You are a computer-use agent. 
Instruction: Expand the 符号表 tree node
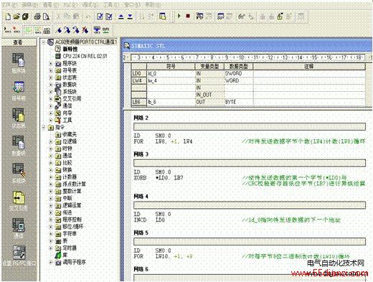coord(51,70)
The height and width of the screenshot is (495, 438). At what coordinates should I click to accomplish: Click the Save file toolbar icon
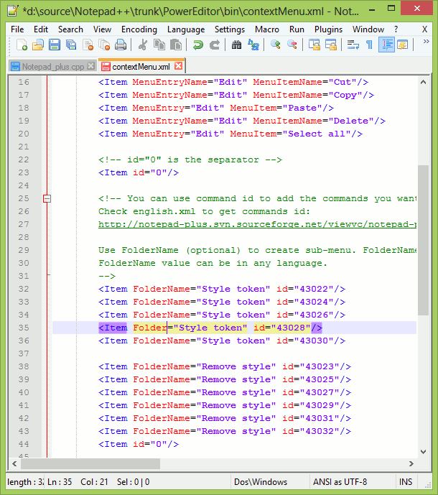(x=55, y=45)
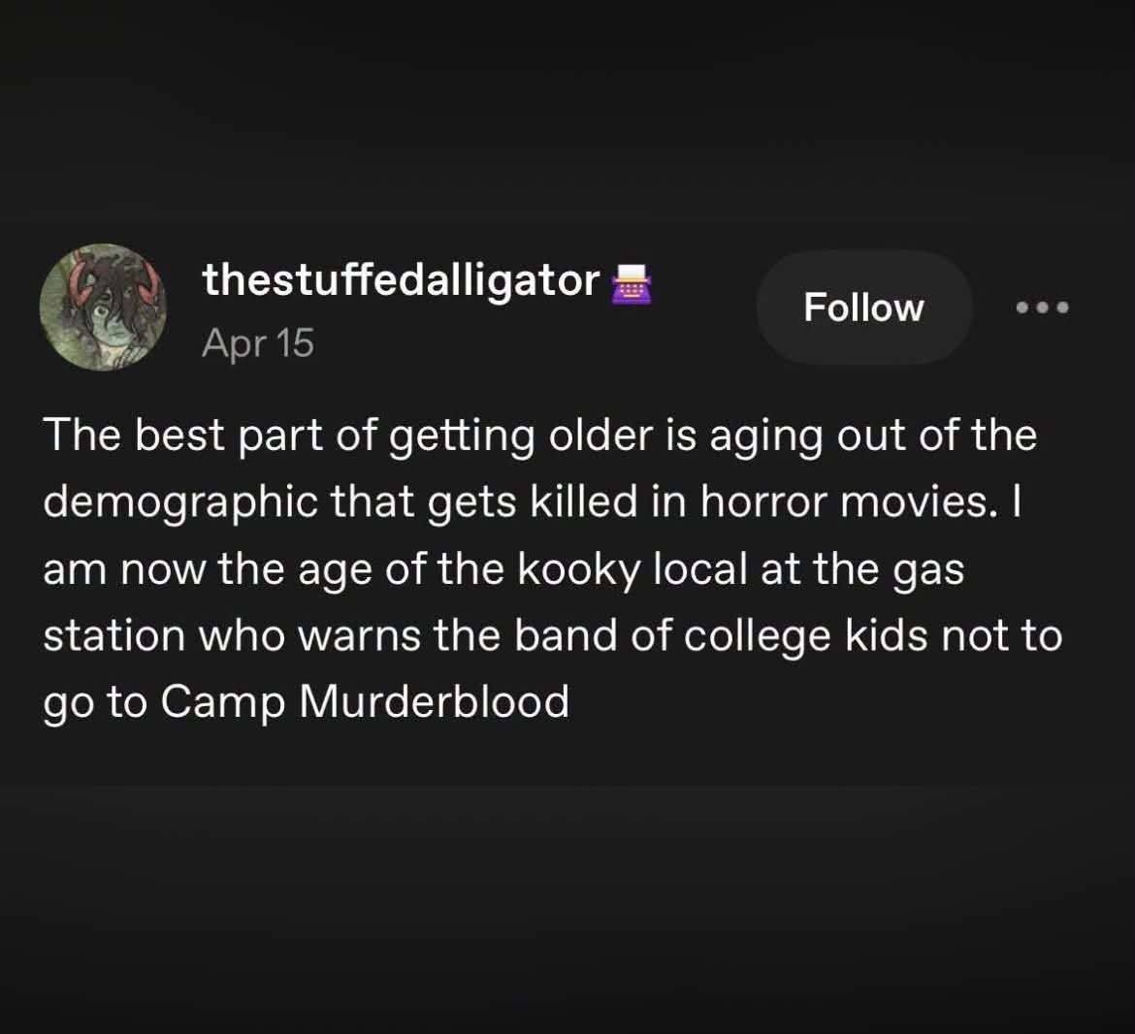
Task: Click the word 'warns' in the post
Action: (x=359, y=636)
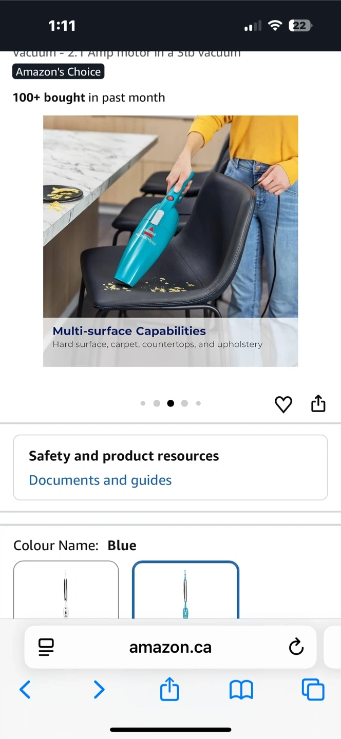
Task: Add product to wish list heart icon
Action: point(283,404)
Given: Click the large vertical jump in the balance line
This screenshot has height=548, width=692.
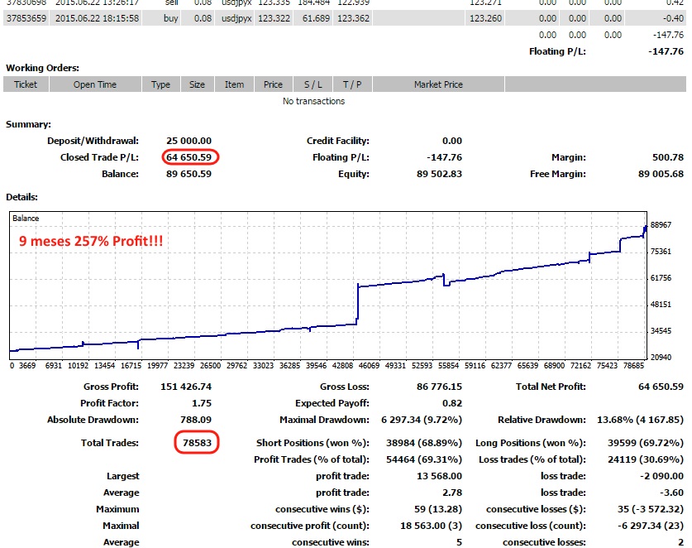Looking at the screenshot, I should [357, 302].
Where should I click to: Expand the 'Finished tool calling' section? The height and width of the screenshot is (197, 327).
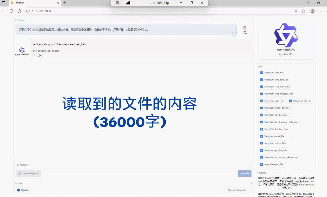click(34, 51)
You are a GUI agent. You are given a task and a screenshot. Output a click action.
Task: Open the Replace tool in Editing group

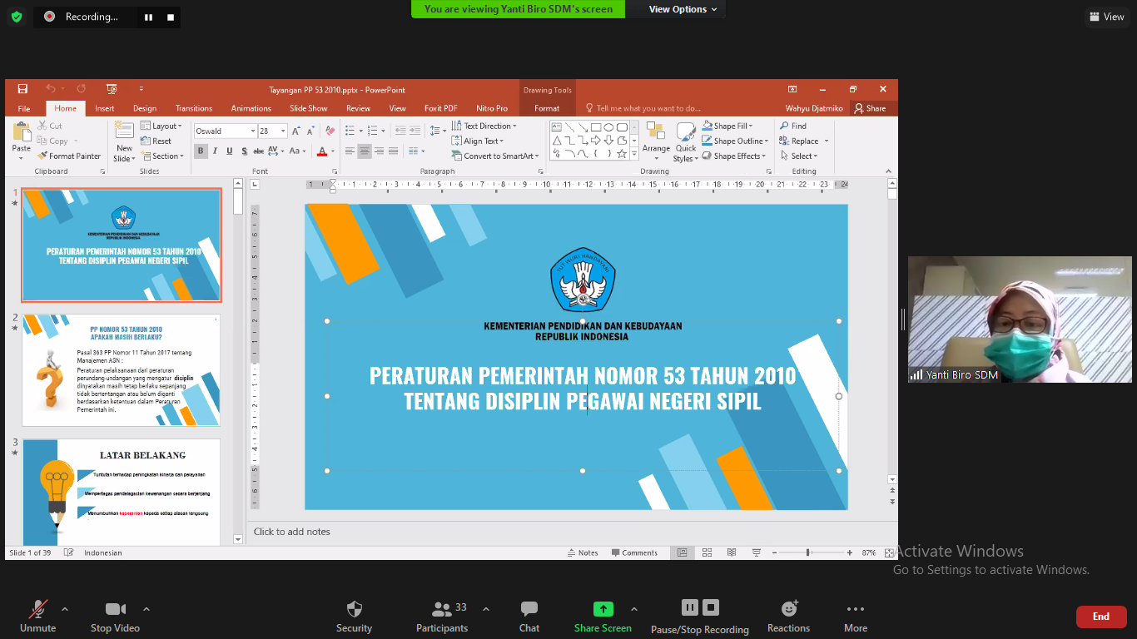pos(802,141)
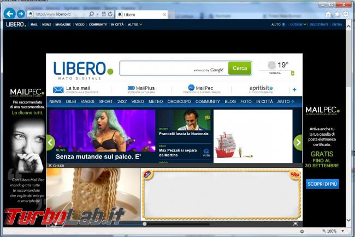This screenshot has width=355, height=237.
Task: Go to next slide with right green arrow
Action: [x=298, y=143]
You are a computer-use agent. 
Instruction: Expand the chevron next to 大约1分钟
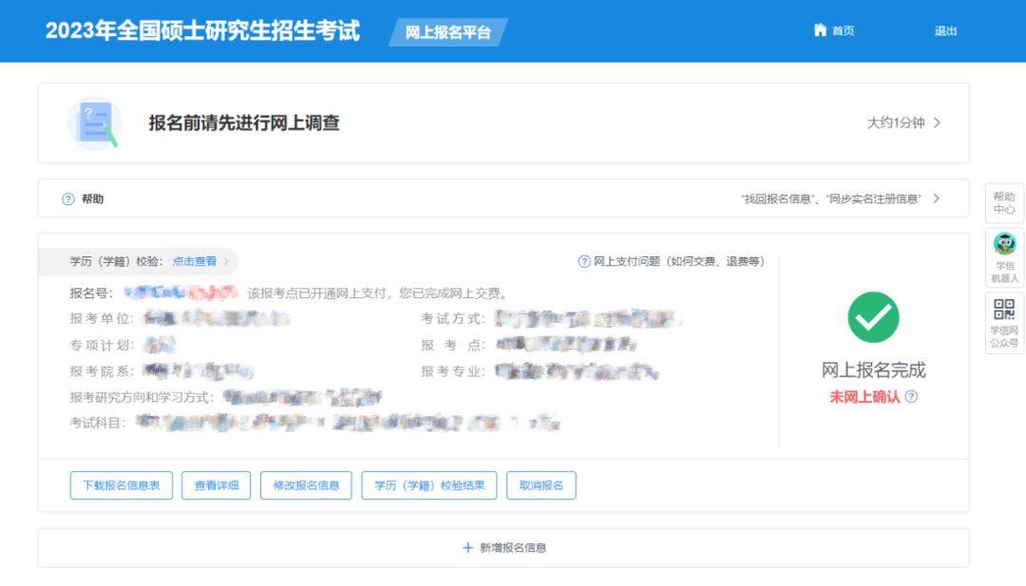point(937,123)
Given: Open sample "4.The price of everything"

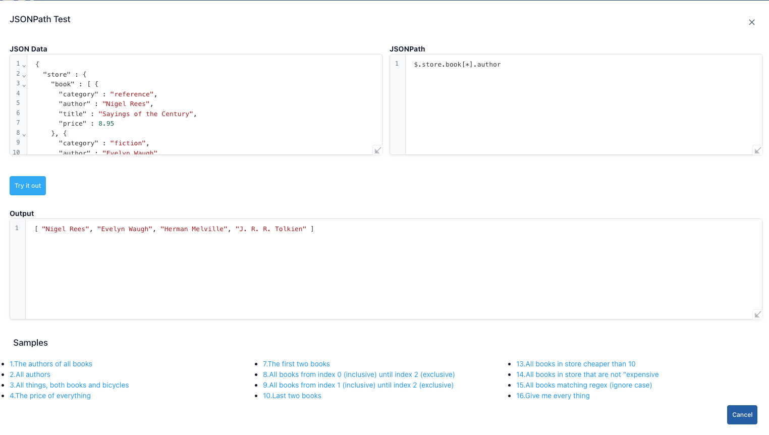Looking at the screenshot, I should [50, 396].
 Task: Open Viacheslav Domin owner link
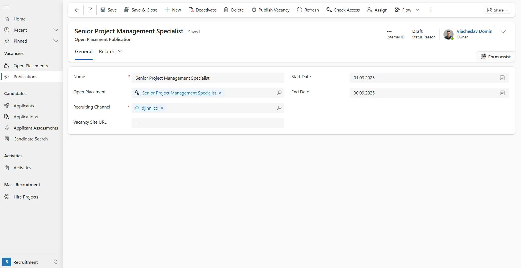tap(474, 31)
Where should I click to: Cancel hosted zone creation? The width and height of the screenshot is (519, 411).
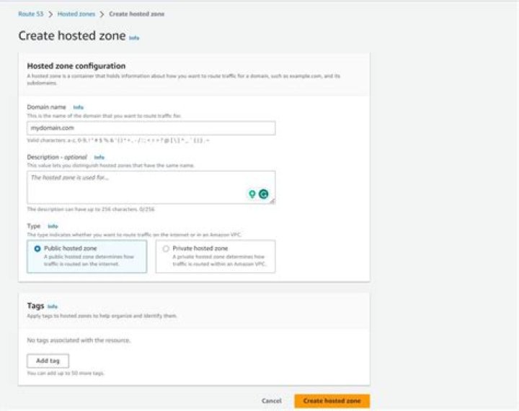point(271,401)
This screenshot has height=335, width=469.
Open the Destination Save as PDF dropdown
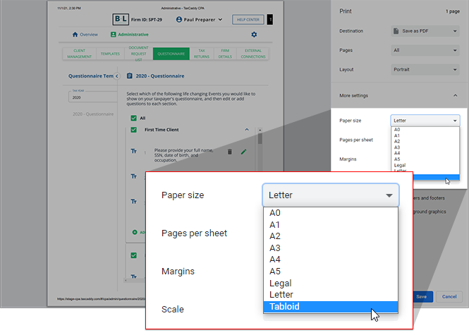(425, 31)
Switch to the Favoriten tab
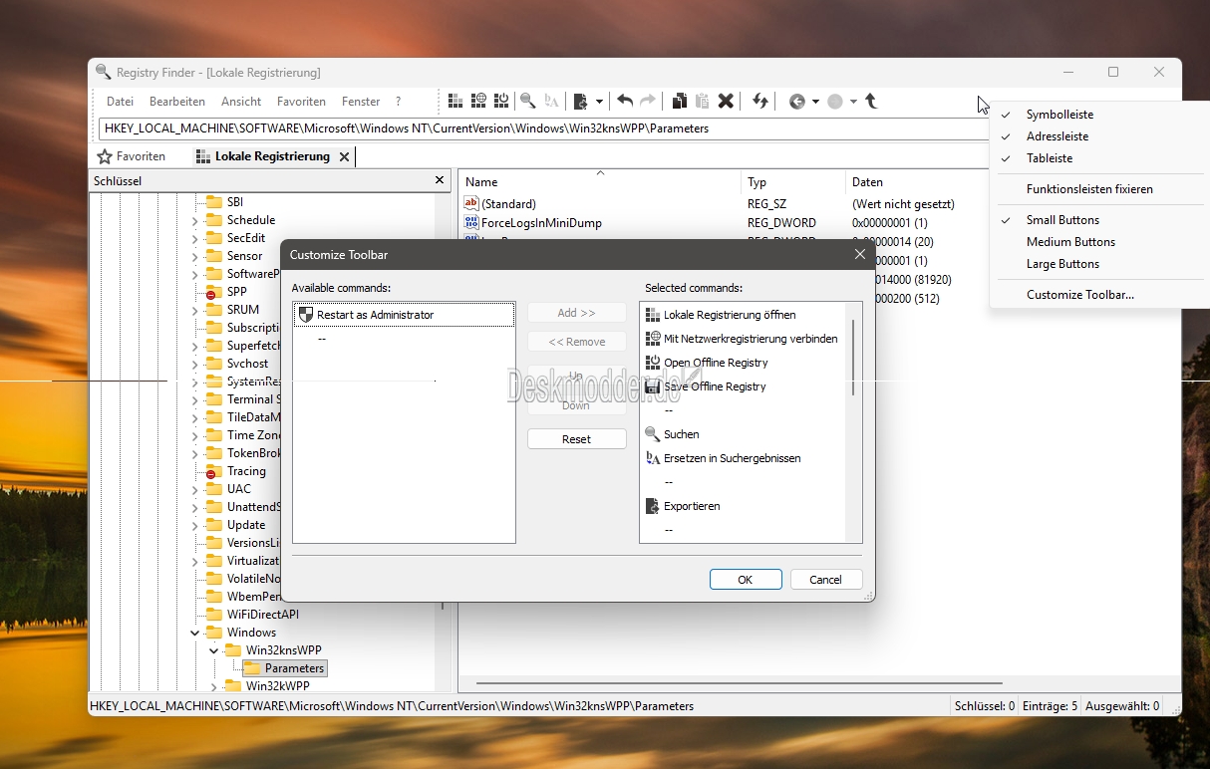This screenshot has height=769, width=1210. click(132, 156)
◆ ◆ ◆ ◆ ◆ ◆ ◆
→ **About this task**
The output should be the lines from the one with "You are a GUI" through the end of the material above, both ends included, printed exactly and nothing else. Drop the pictures.

→ **Solution for this exercise**
You are a GUI agent. You are given a task and a screenshot. Output a click action.
Task: Open the Replace tool in Editing group

pos(802,141)
This screenshot has width=355, height=237.
Task: Go to next slide with right green arrow
Action: [x=298, y=143]
You are a computer-use agent. 
Instruction: Expand the chevron next to 大约1分钟
point(937,123)
Given: Open sample "4.The price of everything"

Looking at the screenshot, I should [50, 396].
 Task: Open Viacheslav Domin owner link
tap(474, 31)
Where should I click to: Cancel hosted zone creation? The width and height of the screenshot is (519, 411).
point(271,401)
This screenshot has height=335, width=469.
Open the Destination Save as PDF dropdown
(425, 31)
Switch to the Favoriten tab
This screenshot has height=769, width=1210. click(132, 156)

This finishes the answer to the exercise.